• SELECTED PASSAGE:
------
Accent Grave vs Aigu: choisir le bon

The hardest accent decision in French is choosing between é (acute) and è (grave). They look almost the same on the page, they sit on the same letter, and English speakers often perceive them as the same sound — but they are two different vowels, and the choice between them is not arbitrary. Most of the time, you can predict which one to write from a single rule about the shape of the syllable. This page gives you that rule, the verbs that systematically alternate between é and è, and the small group of à/ù words where the grave is doing a completely different job.

The two sounds

Before we talk about spelling, hear the two sounds.

  • é = /e/ — a tight, closed vowel. The mouth is small, the tongue is high. English approximation: the ay in say, without the final y glide. Examples: été, café, parler, école.
  • è = /ɛ/ — a relaxed, open vowel. The mouth is wider, the tongue lower. English approximation: the e in bet. Examples: mère, frère, très, après.

Ma mère préfère le café très fort.

My mother prefers her coffee very strong.

Here you have both accents in one sentence: é in préfère's first syllable (open syllable: pré-), and è in the stressed syllables of mère, préfère, and très (all closed by a consonant).

In modern French — especially in the north and in standard educated speech — ê is pronounced the same as è: open /ɛ/. So te, bête, and fête rhyme exactly, and acoustically they match cette and mette. The e with circumflex is a historical-spelling matter (the words used to be teste, beste, feste); the sound is the same as è.

The syllable rule

This is the workhorse rule that handles 90% of cases. It comes from the way French syllables are built.
------
• DATASET SECTION:
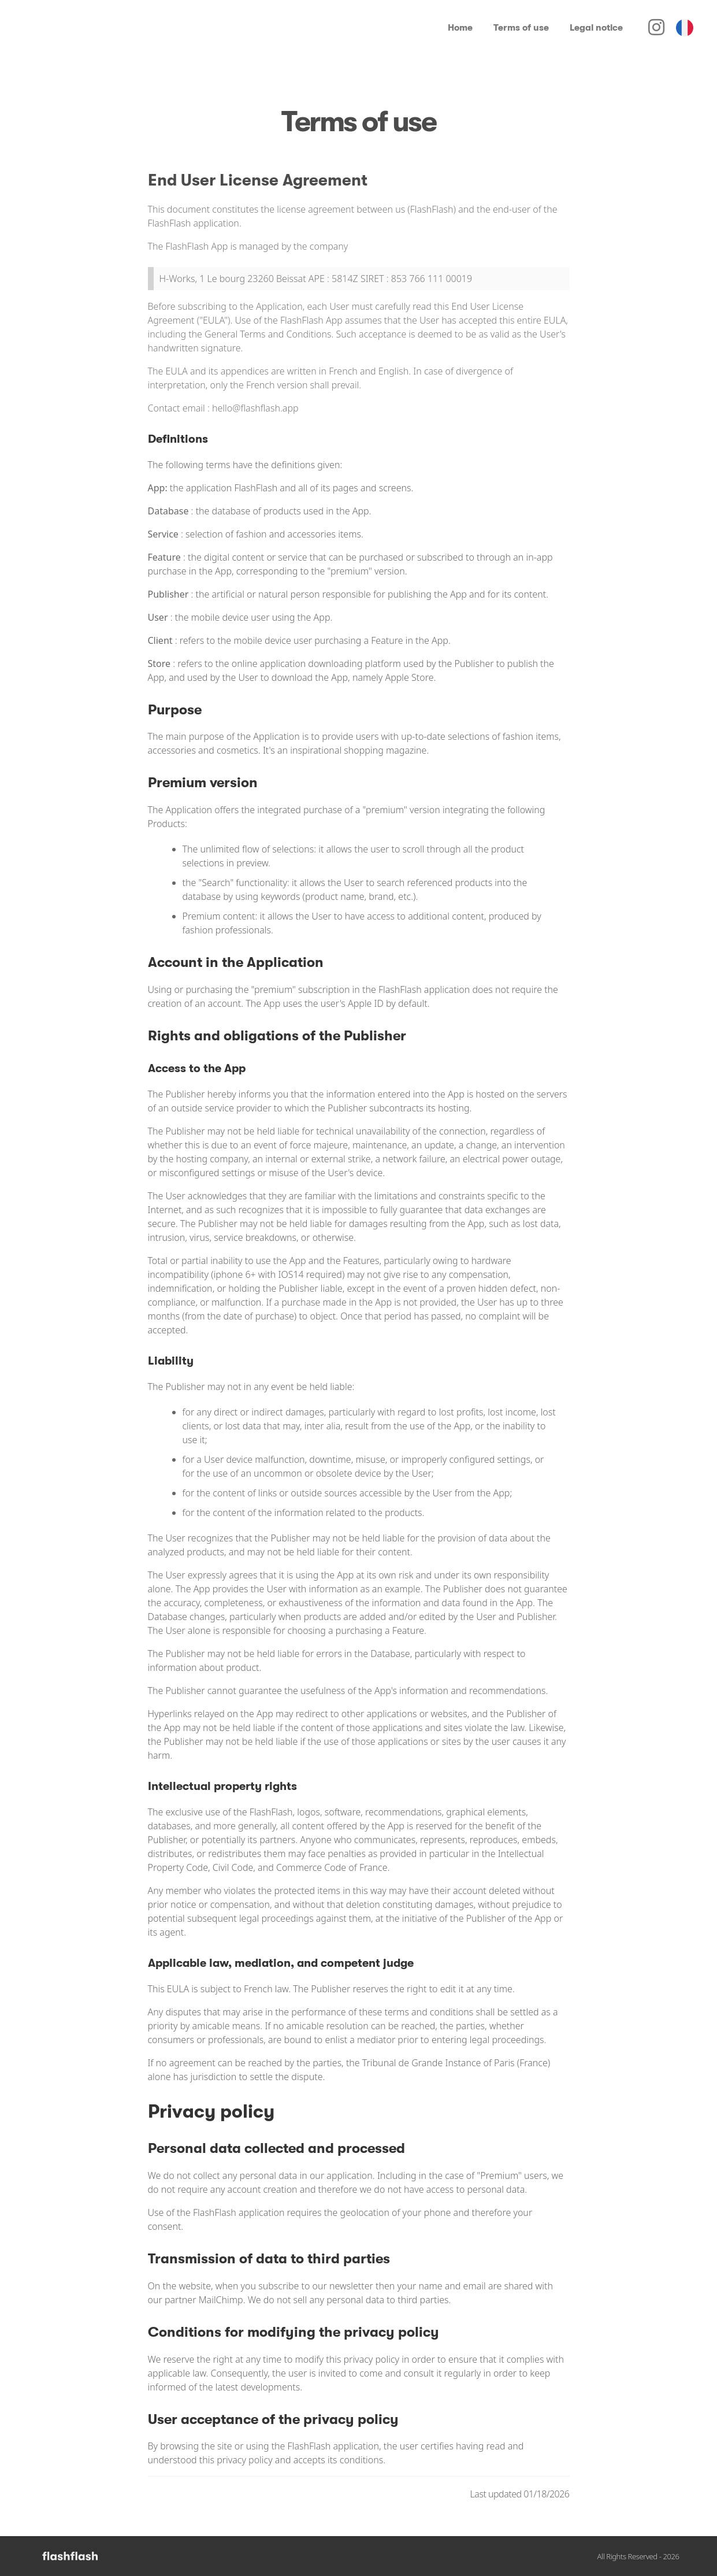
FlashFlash (271, 1812)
------
• GIVEN TASK: Could you reproduce, word for word, the stretch of the lesson on é and è from "My mother prefers" through "syllables are built."?

• COMPLETE ANSWER:
My mother prefers her coffee very strong.

Here you have both accents in one sentence: é in préfère's first syllable (open syllable: pré-), and è in the stressed syllables of mère, préfère, and très (all closed by a consonant).

In modern French — especially in the north and in standard educated speech — ê is pronounced the same as è: open /ɛ/. So te, bête, and fête rhyme exactly, and acoustically they match cette and mette. The e with circumflex is a historical-spelling matter (the words used to be teste, beste, feste); the sound is the same as è.

The syllable rule

This is the workhorse rule that handles 90% of cases. It comes from the way French syllables are built.